DIRECTIONS FOR THIS TASK –
Convert the lines from the one containing "Image resolution: width=1701" to the one containing "I will 1367,566.", both included, into a JSON list of strings with one string per line. Leave out any blank lines.

MATERIAL TO PROCESS –
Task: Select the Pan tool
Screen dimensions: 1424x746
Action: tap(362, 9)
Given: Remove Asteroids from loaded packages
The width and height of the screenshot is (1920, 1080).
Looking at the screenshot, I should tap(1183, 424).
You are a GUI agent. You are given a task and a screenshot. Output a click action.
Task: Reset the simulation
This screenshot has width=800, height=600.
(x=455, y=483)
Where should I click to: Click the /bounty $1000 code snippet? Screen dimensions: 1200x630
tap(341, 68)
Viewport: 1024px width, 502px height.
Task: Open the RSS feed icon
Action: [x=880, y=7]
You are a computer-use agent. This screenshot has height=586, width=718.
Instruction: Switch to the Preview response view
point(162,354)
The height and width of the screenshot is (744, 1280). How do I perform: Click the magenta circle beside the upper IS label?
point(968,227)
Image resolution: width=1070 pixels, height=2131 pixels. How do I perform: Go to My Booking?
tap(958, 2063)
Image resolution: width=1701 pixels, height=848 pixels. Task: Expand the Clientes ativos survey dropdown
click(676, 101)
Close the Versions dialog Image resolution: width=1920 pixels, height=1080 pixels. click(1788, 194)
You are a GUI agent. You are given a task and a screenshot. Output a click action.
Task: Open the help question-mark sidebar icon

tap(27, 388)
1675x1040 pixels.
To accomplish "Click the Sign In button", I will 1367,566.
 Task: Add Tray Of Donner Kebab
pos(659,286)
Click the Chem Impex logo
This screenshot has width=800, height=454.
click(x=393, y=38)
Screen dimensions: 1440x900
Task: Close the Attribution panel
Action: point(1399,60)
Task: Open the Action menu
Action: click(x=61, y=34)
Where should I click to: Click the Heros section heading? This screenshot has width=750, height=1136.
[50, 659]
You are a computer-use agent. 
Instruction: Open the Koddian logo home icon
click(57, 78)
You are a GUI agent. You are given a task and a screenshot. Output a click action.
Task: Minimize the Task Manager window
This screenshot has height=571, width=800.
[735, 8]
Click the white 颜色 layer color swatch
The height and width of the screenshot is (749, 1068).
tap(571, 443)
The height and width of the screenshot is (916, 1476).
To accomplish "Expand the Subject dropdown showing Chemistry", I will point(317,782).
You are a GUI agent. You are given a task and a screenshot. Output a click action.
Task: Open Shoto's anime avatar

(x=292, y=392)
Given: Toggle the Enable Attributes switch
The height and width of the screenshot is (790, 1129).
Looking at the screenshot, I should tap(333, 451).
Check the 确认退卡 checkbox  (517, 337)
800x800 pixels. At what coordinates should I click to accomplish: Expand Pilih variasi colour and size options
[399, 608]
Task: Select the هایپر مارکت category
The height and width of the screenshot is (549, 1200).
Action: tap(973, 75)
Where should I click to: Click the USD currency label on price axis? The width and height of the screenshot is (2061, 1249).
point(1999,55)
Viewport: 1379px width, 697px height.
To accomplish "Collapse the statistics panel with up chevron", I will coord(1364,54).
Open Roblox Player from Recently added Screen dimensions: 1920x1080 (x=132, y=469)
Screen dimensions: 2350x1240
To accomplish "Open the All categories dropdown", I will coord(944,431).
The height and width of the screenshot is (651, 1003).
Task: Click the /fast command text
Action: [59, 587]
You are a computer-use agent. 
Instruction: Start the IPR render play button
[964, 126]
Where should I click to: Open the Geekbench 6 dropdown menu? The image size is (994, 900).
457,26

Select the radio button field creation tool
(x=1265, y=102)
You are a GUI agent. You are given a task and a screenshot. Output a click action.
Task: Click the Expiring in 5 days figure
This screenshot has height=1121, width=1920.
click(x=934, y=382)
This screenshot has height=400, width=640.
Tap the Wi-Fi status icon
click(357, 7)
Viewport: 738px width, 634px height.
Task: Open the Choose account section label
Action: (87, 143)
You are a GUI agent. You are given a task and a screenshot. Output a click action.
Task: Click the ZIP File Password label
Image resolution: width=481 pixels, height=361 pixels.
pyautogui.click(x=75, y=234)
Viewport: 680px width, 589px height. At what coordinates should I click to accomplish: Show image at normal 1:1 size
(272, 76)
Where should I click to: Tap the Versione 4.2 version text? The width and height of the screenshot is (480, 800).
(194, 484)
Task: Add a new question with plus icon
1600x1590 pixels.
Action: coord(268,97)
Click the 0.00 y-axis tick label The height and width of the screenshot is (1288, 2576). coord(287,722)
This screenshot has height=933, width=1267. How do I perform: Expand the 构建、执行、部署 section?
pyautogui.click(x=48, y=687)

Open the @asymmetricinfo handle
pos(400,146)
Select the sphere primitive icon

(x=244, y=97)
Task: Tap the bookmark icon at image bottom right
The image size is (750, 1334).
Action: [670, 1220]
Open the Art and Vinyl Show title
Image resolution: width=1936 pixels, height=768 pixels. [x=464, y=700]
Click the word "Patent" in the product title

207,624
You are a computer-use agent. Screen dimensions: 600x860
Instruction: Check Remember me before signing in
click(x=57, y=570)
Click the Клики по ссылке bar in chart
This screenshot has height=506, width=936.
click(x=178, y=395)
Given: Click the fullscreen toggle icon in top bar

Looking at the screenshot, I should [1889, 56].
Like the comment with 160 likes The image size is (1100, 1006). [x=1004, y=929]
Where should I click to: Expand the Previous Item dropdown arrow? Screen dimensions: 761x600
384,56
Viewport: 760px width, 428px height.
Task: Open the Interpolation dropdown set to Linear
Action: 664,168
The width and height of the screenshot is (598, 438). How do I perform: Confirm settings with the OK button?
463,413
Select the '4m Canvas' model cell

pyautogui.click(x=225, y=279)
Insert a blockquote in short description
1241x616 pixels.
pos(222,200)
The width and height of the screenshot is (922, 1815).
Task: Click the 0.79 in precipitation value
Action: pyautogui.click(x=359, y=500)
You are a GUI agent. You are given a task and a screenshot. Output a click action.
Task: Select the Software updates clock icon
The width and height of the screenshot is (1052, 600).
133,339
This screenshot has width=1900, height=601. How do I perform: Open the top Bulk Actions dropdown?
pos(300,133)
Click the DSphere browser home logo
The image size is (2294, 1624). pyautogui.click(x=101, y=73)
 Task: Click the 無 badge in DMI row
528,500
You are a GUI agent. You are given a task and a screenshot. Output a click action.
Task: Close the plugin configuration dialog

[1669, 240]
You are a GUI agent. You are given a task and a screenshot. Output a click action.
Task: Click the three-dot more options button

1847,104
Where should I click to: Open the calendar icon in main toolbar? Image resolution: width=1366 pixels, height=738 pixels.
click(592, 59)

EXERCISE OUTPUT –
[
  "Image resolution: width=1701 pixels, height=848 pixels. Task: Expand the Clientes ativos survey dropdown",
  "click(676, 101)",
  "Close the Versions dialog Image resolution: width=1920 pixels, height=1080 pixels. click(1788, 194)",
  "You are a GUI agent. You are given a task and a screenshot. Output a click action.",
  "Task: Open the help question-mark sidebar icon",
  "tap(27, 388)",
  "1675x1040 pixels.",
  "To accomplish \"Click the Sign In button\", I will 1367,566."
]